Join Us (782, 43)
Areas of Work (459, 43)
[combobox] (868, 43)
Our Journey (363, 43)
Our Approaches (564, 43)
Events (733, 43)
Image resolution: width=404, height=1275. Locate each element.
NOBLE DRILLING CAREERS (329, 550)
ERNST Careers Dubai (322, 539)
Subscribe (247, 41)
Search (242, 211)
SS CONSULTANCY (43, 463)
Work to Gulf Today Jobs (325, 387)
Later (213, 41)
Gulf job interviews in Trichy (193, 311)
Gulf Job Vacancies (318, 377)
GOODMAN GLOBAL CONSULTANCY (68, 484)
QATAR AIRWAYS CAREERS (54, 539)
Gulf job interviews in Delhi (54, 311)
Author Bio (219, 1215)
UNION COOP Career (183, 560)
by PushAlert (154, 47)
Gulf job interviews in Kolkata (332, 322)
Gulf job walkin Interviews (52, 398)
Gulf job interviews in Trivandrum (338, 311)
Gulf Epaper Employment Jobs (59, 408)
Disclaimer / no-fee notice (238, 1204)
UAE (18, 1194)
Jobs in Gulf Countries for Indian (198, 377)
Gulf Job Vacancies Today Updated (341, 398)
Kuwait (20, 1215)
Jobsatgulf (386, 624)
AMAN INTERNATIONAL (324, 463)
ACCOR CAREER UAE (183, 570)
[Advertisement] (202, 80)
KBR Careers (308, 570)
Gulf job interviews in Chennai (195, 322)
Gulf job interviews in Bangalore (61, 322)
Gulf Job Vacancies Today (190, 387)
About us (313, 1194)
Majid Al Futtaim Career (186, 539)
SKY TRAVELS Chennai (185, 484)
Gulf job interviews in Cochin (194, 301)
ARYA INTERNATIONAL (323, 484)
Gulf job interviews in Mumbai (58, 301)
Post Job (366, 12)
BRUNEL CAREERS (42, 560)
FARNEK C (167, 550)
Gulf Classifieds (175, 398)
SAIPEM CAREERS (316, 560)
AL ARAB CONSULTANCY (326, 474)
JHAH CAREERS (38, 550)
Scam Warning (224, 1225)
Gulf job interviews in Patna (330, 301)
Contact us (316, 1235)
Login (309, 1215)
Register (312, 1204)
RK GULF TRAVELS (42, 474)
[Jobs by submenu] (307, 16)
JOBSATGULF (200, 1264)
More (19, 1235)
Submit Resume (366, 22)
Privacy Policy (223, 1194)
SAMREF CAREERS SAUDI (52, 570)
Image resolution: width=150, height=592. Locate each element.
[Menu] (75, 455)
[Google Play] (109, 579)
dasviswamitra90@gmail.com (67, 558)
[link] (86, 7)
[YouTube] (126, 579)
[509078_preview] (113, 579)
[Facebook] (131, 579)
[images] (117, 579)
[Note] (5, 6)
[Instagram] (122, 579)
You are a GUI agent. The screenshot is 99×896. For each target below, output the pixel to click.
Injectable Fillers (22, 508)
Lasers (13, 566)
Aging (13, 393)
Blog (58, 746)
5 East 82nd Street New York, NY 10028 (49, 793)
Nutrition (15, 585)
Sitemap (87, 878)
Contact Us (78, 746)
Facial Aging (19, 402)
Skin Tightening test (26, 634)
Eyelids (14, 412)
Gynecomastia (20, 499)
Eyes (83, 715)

____

*TASK STATEMENT*
Copy out word for word the part of the records that opens with the line containing "[Note] (5, 6)" and closes with the last line of the records, including both of those lines.

*FINISHED EXERCISE*
[Note] (5, 6)
[Instagram] (122, 579)
You are a GUI agent. The screenshot is 99×896. For each target below, output the pixel to click.
Injectable Fillers (22, 508)
Lasers (13, 566)
Aging (13, 393)
Blog (58, 746)
5 East 82nd Street New York, NY 10028 (49, 793)
Nutrition (15, 585)
Sitemap (87, 878)
Contact Us (78, 746)
Facial Aging (19, 402)
Skin Tightening test (26, 634)
Eyelids (14, 412)
Gynecomastia (20, 499)
Eyes (83, 715)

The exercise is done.